This shouldn’t be happening because, again as the Engineering UK Report says, our education system, at all levels, has the capacity to deliver on these numbers. However, at the end of our education process, our universities continue to produce more of the type of graduates we don’t need; because, I suspect, that there is more financial incentive to do so.

As a profession we don’t seem to be able to influence this situation; is it because we are too fragmented, with 35 separate Engineering Institutions and unable to talk with one common voice?

Are we all too busy looking inwardly and focussing on the needs and self-interest of a few?

If all this wasn’t enough, we are facing a broader issue of Relevance. There has been much debated over the past year around this topic of Relevance. Institutions and Associations throughout the world are in crisis through falling membership and increasing questions raised about their relevance in a modern digital world. Younger generations are increasingly not seeing the relevance of joining a ‘club’. Our own Institution is not immune to these pressures; we rely currently, to a major extent, on membership income for our very existence.

Maintaining our Institution as Relevant, not only to our members, but to a much broader range of stakeholders, industry, academia and society as a whole, must be seen as a major issue to be addressed as we consider change.

Change is essential. The UK economy has to have influential and effective Engineering Institutions supporting its needs. We have to influence and inspire, and be seen as relevant to far larger numbers than we are currently and to a far broader range of stakeholders.

What are key elements of change?

  • The major Engineering Institutions must come together and work with common purpose; which why the output and influence of the Uff panel is so critical.
  • We must have a clear understanding and agreement of our role and purpose in a modern 21st century society, which we have started in the development of our Vision and Strategic Objectives.
  • We have to become relevant and be perceived as being relevant
  • We have to find the resources to deliver change, which will require difficult decisions to be made and long standing norms to be challenged.

Reaching out and providing services to millions, which we will need to do, can only be done digitally. This will require resources orders of magnitude more that we currently have. However, our digital strategy must be developed in the context of developing our broader Strategic Imperatives.

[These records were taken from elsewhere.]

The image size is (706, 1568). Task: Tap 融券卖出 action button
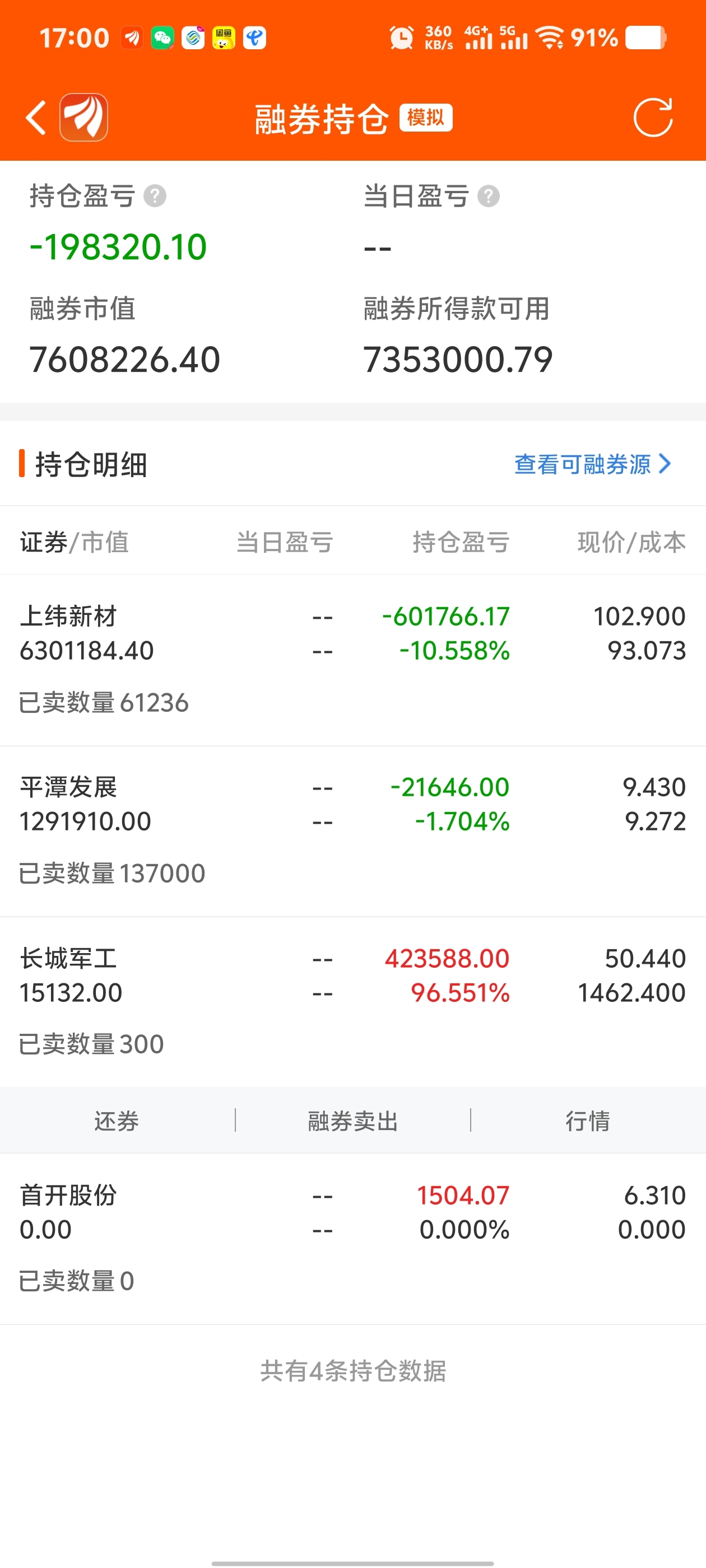point(352,1121)
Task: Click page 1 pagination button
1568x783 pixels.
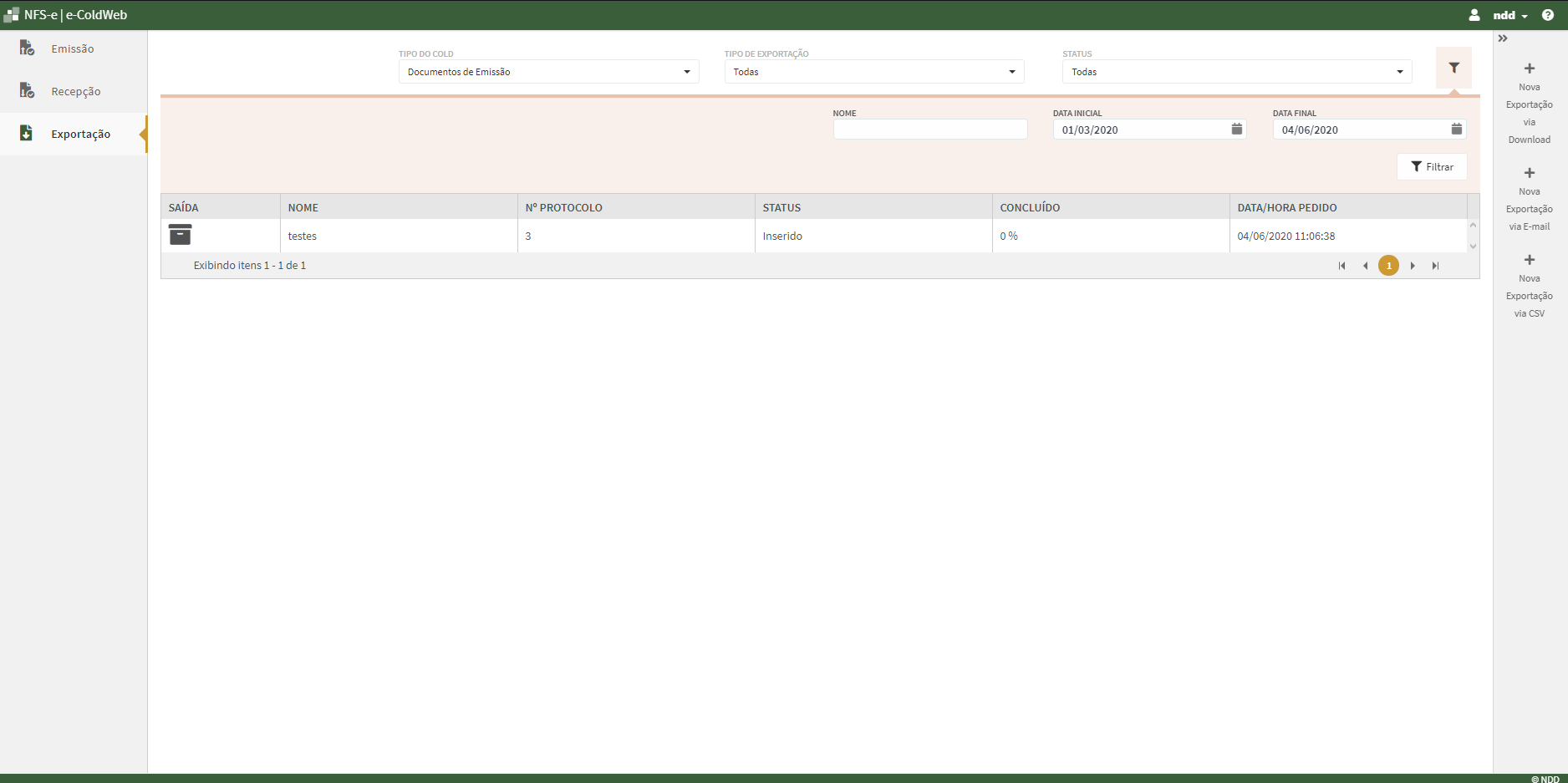Action: point(1388,266)
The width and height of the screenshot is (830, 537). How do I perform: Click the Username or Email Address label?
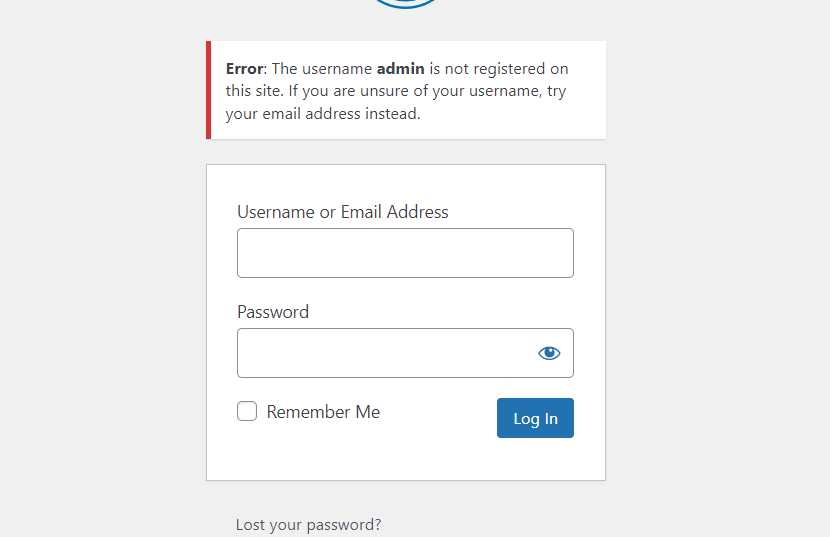342,212
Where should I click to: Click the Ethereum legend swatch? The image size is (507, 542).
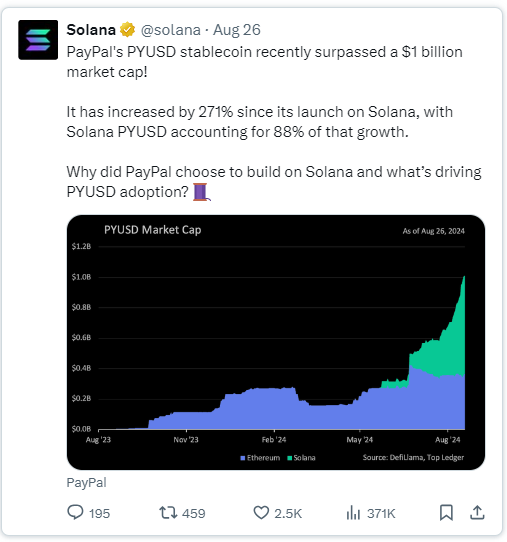pos(243,458)
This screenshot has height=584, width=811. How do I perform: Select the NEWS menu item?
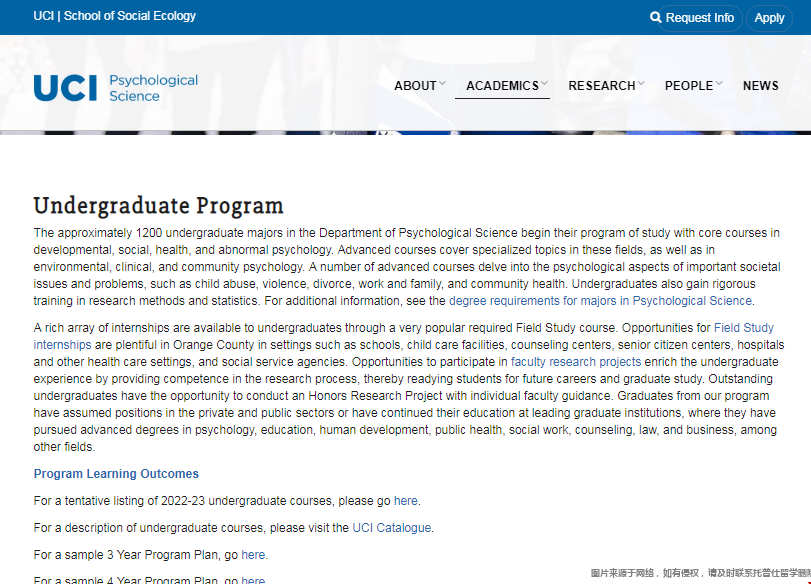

In conclusion, the need for change seems to be receiving a positive response amongst our membership; we have completed the first stage in developing our new vision, mission and strategic imperatives, the next stage must be to provide detailed strategies and implementation plans against these imperatives and consider what resources, i.e. money, skills and people, and external help, will be required to deliver the change that will make us become more relevant to the society in which live.

It is vitally important though to keep our membership, both active and passive, fully engaged and involved in any change process; they currently provide a large percentage of our income and we depend on them for our existence.